» **Task goal**: When you come to the line with "Looking for proper", begin repeating; continue exactly through the final line of the records and include nothing from before.

-=-=-

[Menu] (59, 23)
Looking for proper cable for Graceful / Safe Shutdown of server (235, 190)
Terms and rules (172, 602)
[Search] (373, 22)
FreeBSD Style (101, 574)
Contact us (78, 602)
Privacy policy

-=-=-

» **Exercise response**:
Looking for proper cable for Graceful / Safe Shutdown of server (235, 190)
Terms and rules (172, 602)
[Search] (373, 22)
FreeBSD Style (101, 574)
Contact us (78, 602)
Privacy policy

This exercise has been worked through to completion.